Kaiser Permanente provides comprehensive contract proposals to each of the 53 local tables.
This message from Greg Holmes, executive vice president and chief human resources officer, was sent to Alliance-represented employees on Friday, February 6.
In my last communication, I shared our decision to address open topics of bargaining with the Alliance of Health Care Unions at local bargaining tables. Since then, we have contacted each local union and requested their availability to meet and bargain. Unfortunately, we have heard back from very few with proposed bargaining dates. We have provided each of the 53 local tables with comprehensive contract proposals and again requested bargaining dates to move this process forward.
Each comprehensive proposal includes the tentative agreements that have been reached at the national table and at each of the respective local tables. We want to assure you that the National Agreement will still be honored. This approach moves the issues that could not be resolved at the national table to local tables for resolution, allowing us the opportunity to reach comprehensive local agreements.

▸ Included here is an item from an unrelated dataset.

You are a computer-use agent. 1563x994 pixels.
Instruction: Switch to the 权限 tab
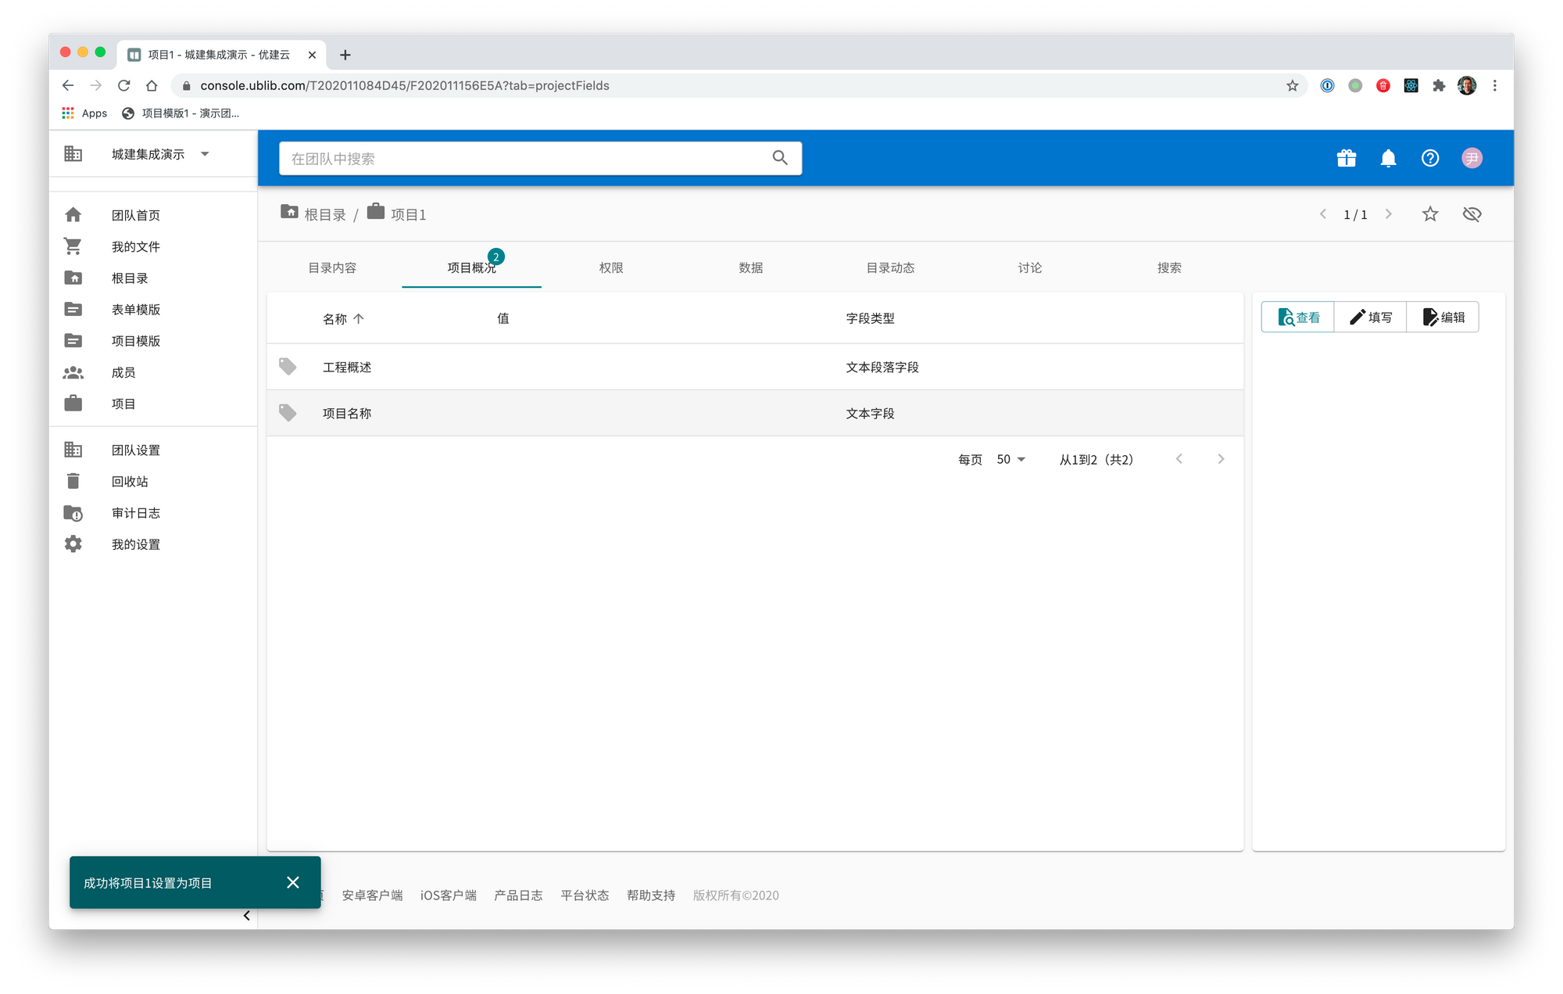(610, 267)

Our current wage offer coming into local bargaining tables is the strongest contract proposal in our national bargaining history — one that would keep our Alliance-represented employees among the best-paid care providers in the country. The total pay increase we are offering, including step increases, amounts to on average roughly 30% over the length of the contract, not including proposed benefits enhancements. This is far above the wage increases unions recently agreed to in contract negotiations with University of California and with Sharp HealthCare.
To help you understand what this could mean for you, use the online KP wage offer estimator tool to get a personalized estimate of your potential hourly pay increase based on our current offer, including across-the-board wage increases and local adjustments. Please be sure to read the disclaimers before using the tool.
At this point, Alliance employees have lost 4 months of the wage increases represented in our offer — and UNAC/UHCP employees participating in this union’s open-ended strike can add the loss of their existing wages for each week they continue striking. We hope our UFCW local union-represented employees in Southern California will consider these financial impacts and our patients and choose not to participate in their planned open-ended strike scheduled to begin on Monday, February 9. Despite these unions’ focus on strikes, we are focused on reaching sustainable agreements that reward our employees while keeping high-quality care affordable for our members.
UNAC/UHCP is bargaining all issues at the local table for the registered nurses bargaining unit in Southern California, which represents over 22,000 Kaiser Permanente nurses. Bargaining has resumed at all UNAC local tables.
We are at the local table to bargain in good faith. Unfortunately, there still has been no progress on the major economic issues. In fact, UNAC/UHCP put forward a proposal that includes wage increases, wage scale adjustments, and step increases for nurses that would amount cumulatively to a 63% average pay hike over the life of this contract.
UNAC/UHCP is fully aware that this proposal is far above what we can responsibly agree to — doing so would make health care less affordable for our members and have broad financial implications for costs in all markets.
The move to local bargaining gives us the opportunity to continue negotiating in good faith at each table to reach tentative agreements that union members can vote to ratify without the need to wait for agreements at other tables.
We look forward to these negotiations, and to reaching agreements with your local union as soon as possible. It’s time for you to start receiving the generous wage increases and enhanced benefits you’ve earned.